When reflecting on the past two years and what I’ve gained from them, I’ve thought of the relationships I’ve made and how walking out of this experience confirmed the things that brought me here in the first place.  When talking about Fisher, we talk a lot about the small class size being a key component of the overall experience.  The small class size lends itself to more intimate settings which, in turn, lend itself to more opportunities to connect with classmates, faculty and career management.  This all made logical sense, but I’ve been able to now have the experience of living it out and I can say it’s all true.  Friendships-I have been able to get to know several classmates in a deep way over this relatively short period of time, and I fully expect to continue those relationships even after the program is finished.
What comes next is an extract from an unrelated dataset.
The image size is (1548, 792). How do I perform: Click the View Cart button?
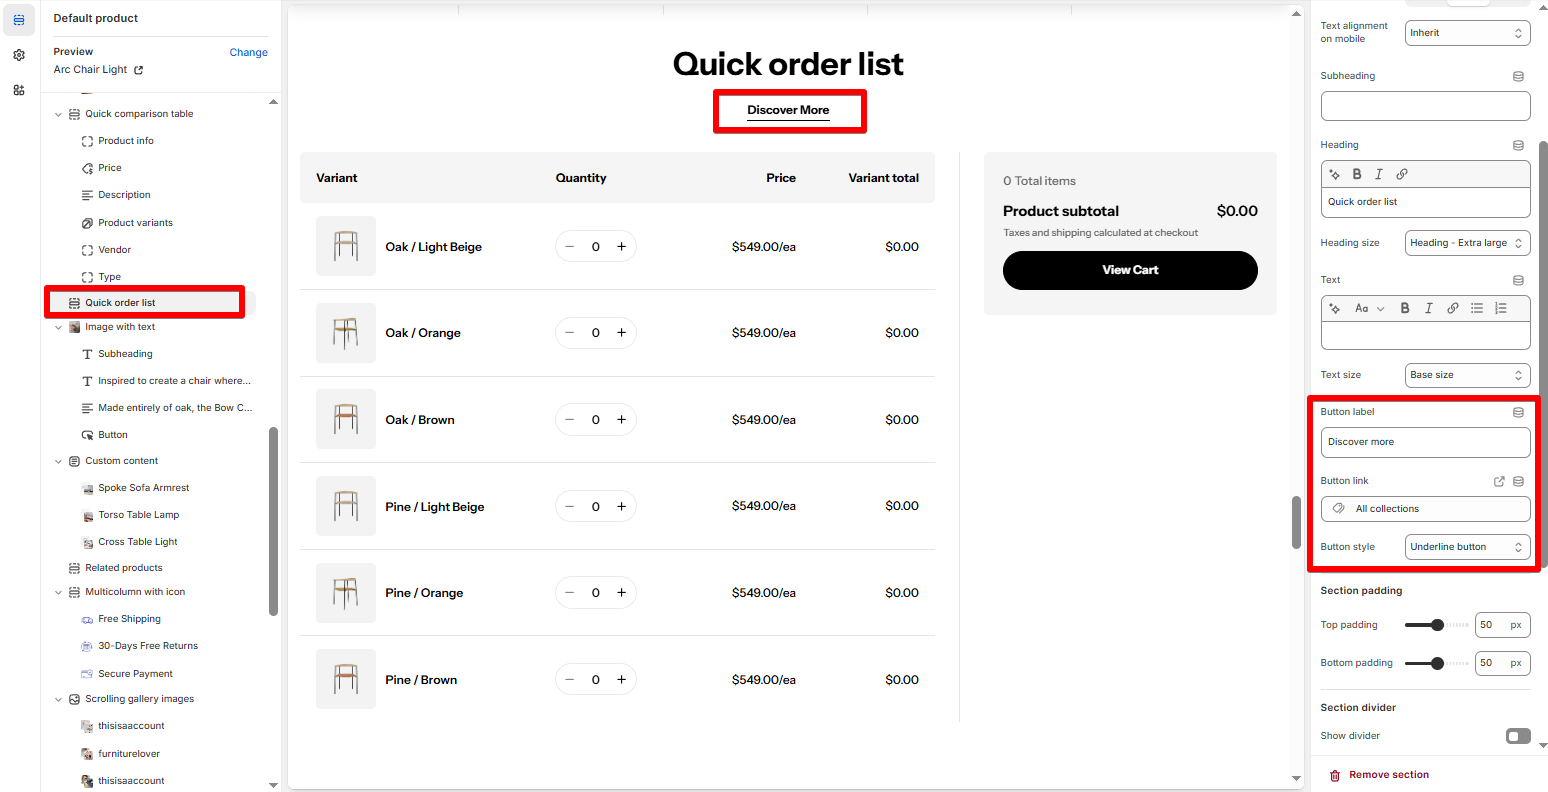[x=1130, y=270]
Professors-even having gone to Ohio State for undergrad, I’ve seen a world of difference in the depth of relationships I have with my professors at Fisher.  Most of them are in the Ops/Logistics field (my focus in the program) and I have been able to cultivate these relationships and to lean on them for better understanding a concept and also for career advice.
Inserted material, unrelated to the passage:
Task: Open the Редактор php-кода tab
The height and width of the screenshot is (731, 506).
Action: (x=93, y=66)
Another area that sticks out to me is the Corporate Mentor Program.  As a student, you fill out an “application.”  It’s more of an info sheet on what you’re looking for in a mentor, and they pair you with an executive in the Columbus area.  The program is only supposed to last for a year, but often the relationships extend for more, and that was the case for me.  My mentor has been a great source of advice and has graciously connected me to others in the supply chain profession.

The FutureFuture path

Looking now to the future.  Currently, I am searching for a supply chain position in the Columbus area, but am hopeful that something will come through soon.  Coming to an MBA program is somewhat of a gamble, albeit a calculated and relatively low risk gamble (92% of graduates last year had jobs within 3 months of graduation).  You’re essentially putting all of your chips in and hoping the investment pays off.  Thankfully it almost always does, but at certain times tries your resolve.  I’ve found in those times it’s been helpful to focus on the good things in your life and to know that life is more than just what job you have.  For example, my wife and I just welcomed our daughter to the world a couple weeks ago (see picture below).  What a blessing!


The MBA program has been a great re-calibration experience for my career and I’m looking forward to a brighter future than when I entered.